### WHAT THE EXERCISE ASKS:
Begin your copy at the line with "504x510 pixels. How" in the records below and end it at the line with "The height and", restating each line word for word; omit the pictures.

+-------+

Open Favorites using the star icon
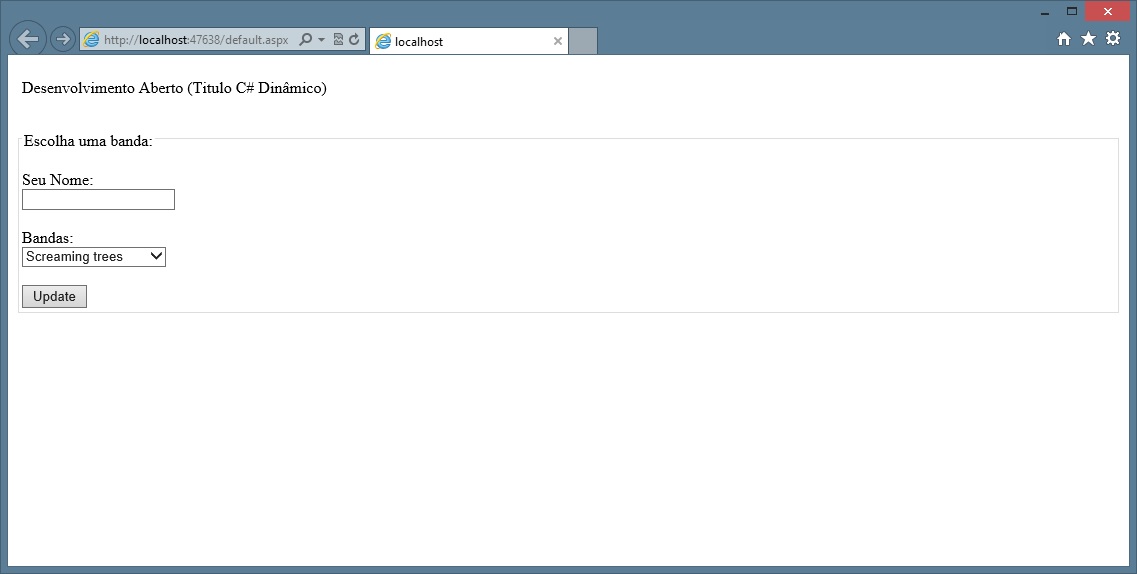[1088, 38]
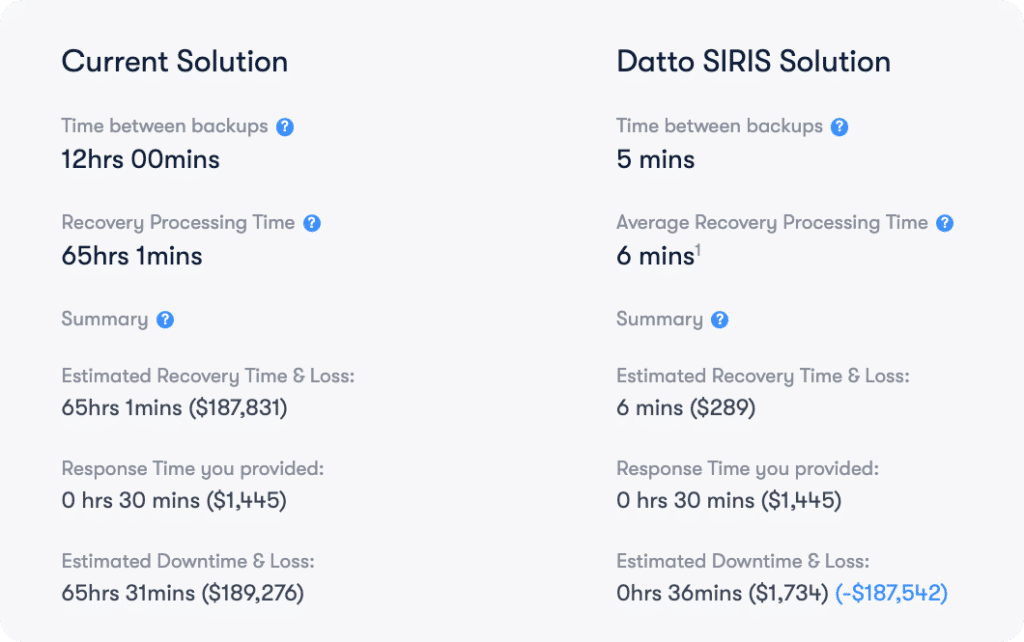Screen dimensions: 1024x642
Task: Click help icon beside Current Solution Time between backups
Action: pyautogui.click(x=285, y=127)
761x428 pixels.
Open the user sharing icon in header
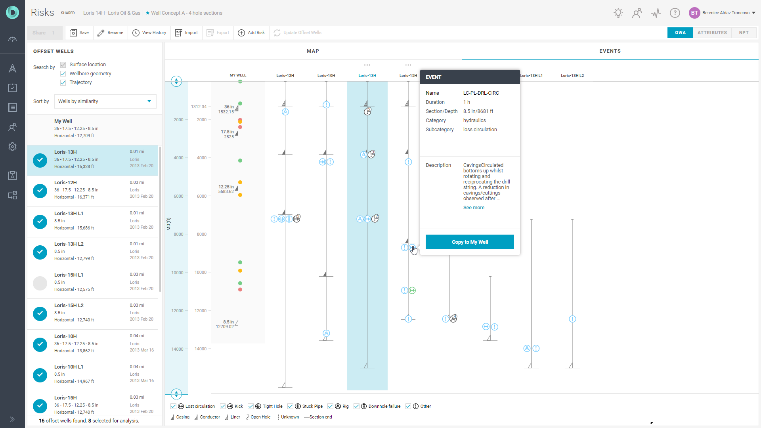tap(637, 13)
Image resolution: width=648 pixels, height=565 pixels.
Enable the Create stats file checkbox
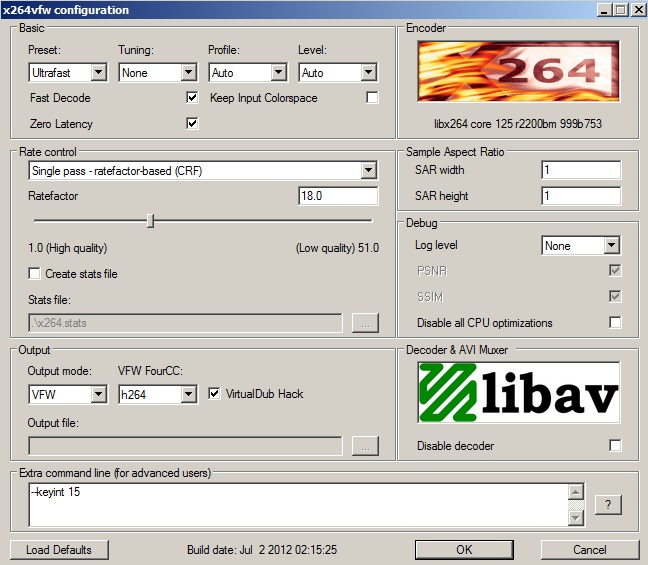(35, 274)

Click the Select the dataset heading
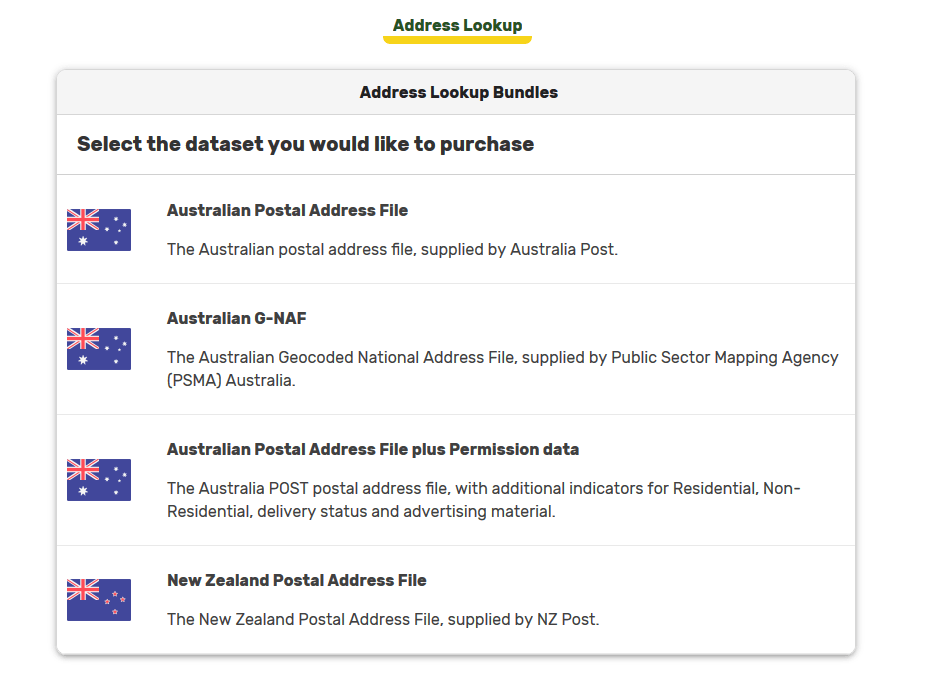305,144
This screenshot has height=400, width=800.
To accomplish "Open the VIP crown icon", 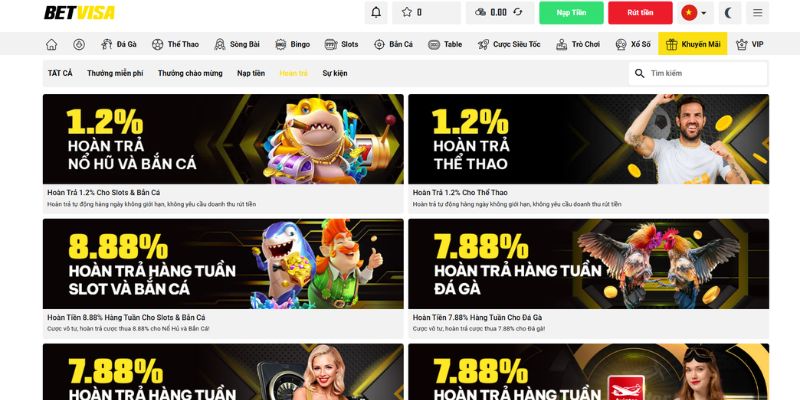I will point(742,44).
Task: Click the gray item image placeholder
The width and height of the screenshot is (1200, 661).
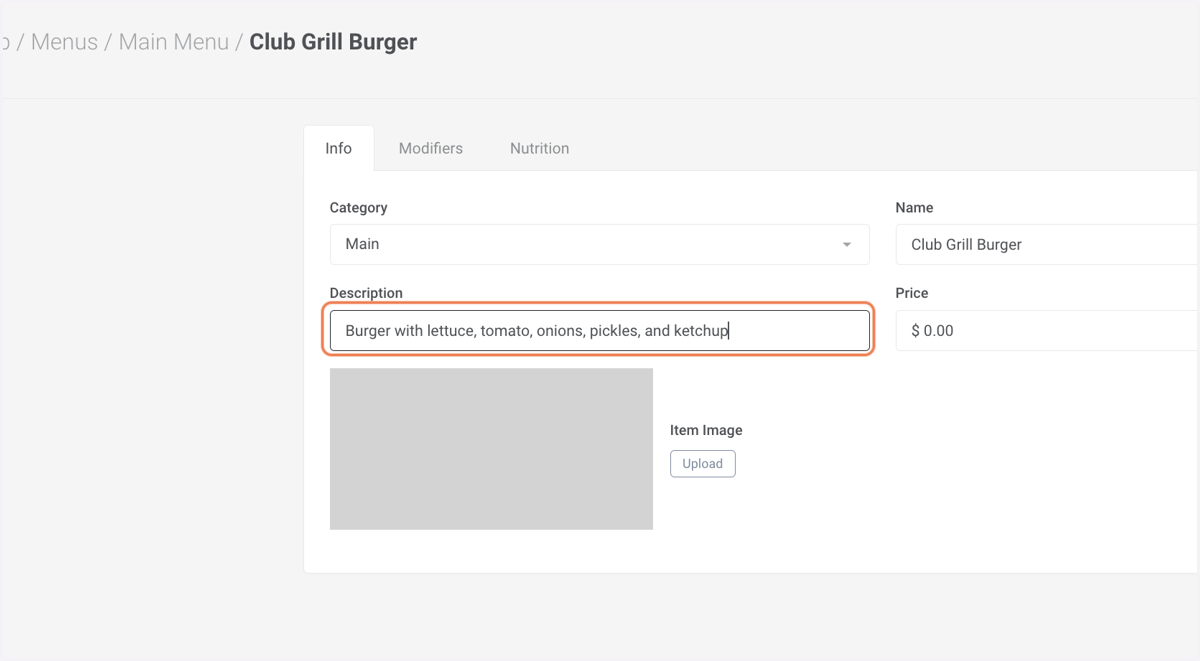Action: pos(491,449)
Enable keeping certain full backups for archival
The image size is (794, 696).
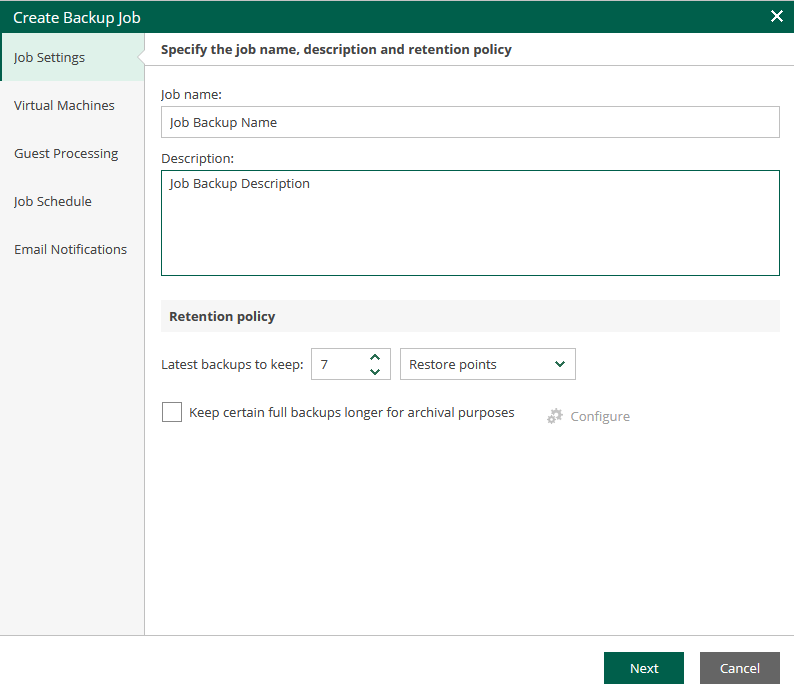coord(172,413)
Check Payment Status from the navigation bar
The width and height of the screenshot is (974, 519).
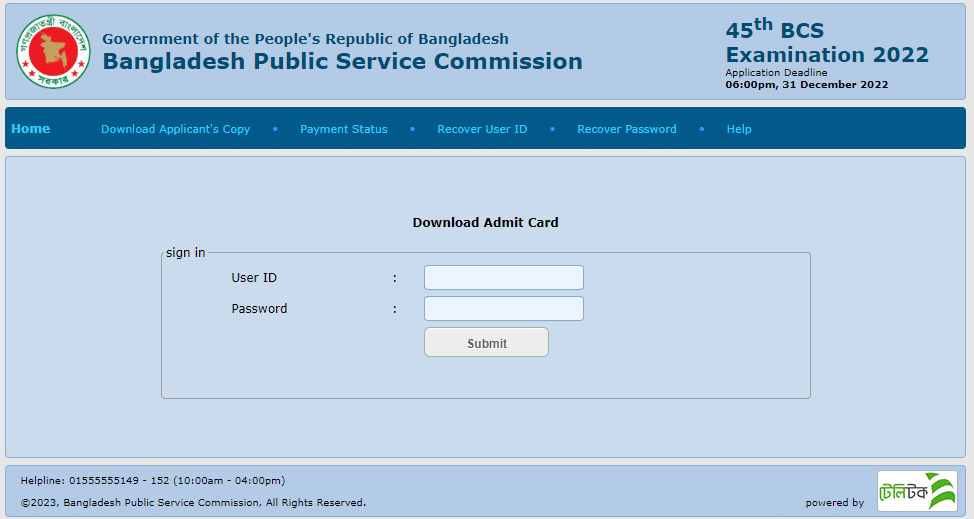click(343, 129)
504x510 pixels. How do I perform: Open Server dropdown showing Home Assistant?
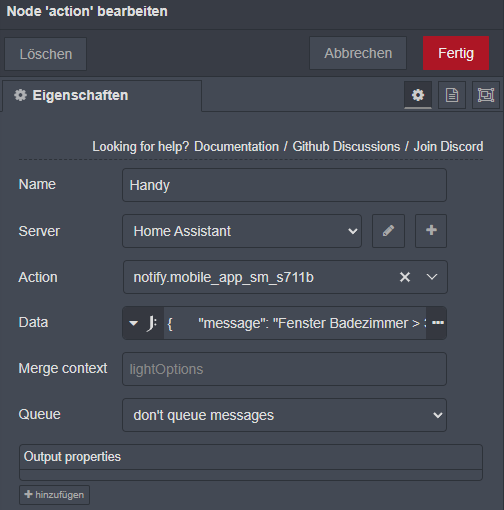242,231
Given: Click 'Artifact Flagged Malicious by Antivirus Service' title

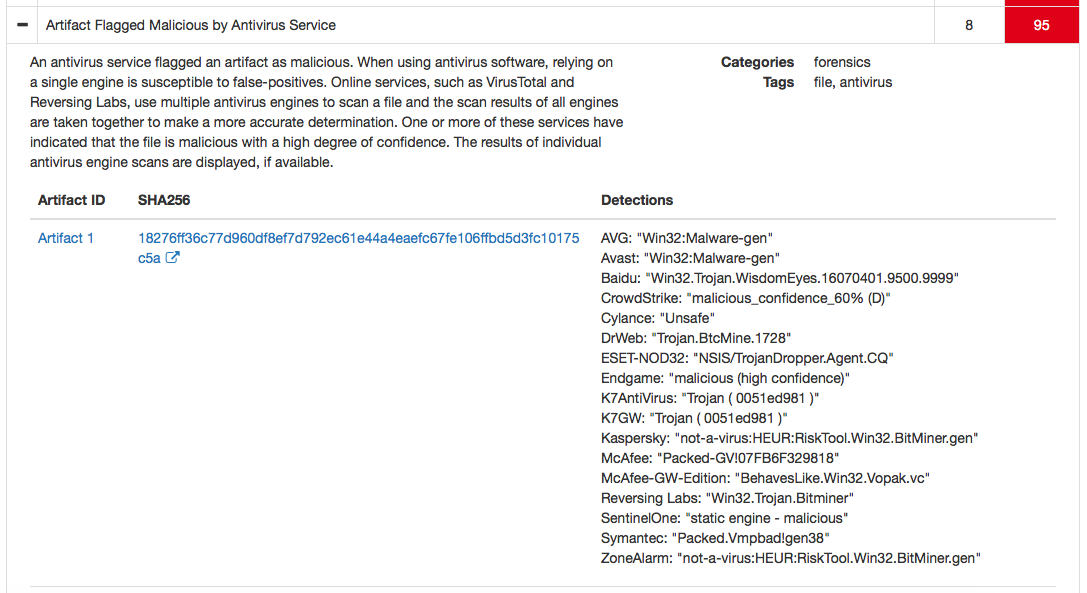Looking at the screenshot, I should 191,25.
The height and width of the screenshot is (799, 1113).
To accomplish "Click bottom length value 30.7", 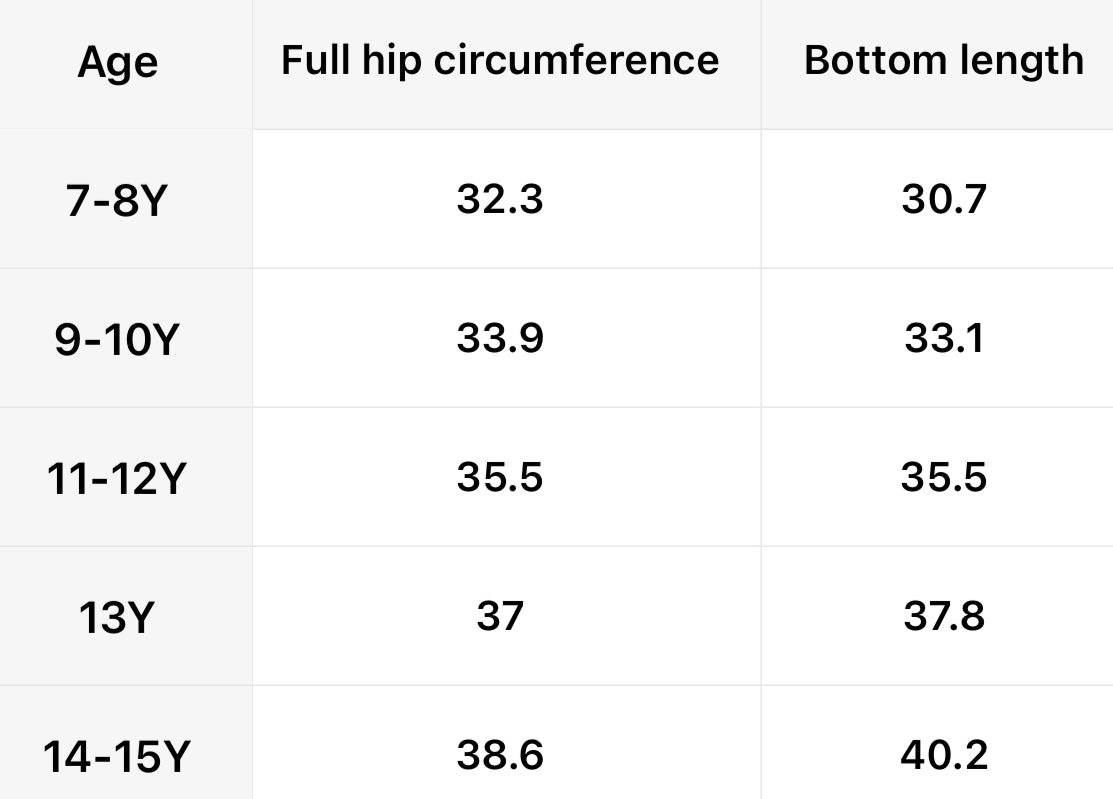I will (x=944, y=200).
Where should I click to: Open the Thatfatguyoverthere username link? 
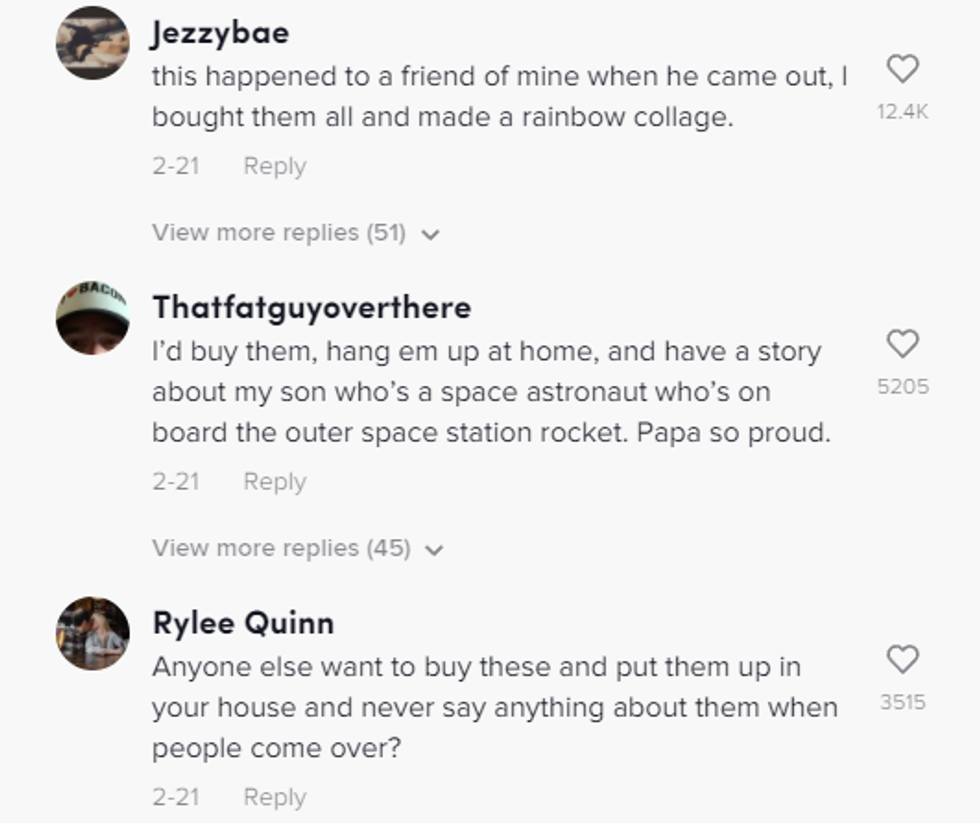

+-------+

### RESULT OF THIS TASK:
504x510 pixels. How do I perform: Open Server dropdown showing Home Assistant?
242,231
Given: Click 'Artifact Flagged Malicious by Antivirus Service' title

Looking at the screenshot, I should 191,25.
The height and width of the screenshot is (799, 1113).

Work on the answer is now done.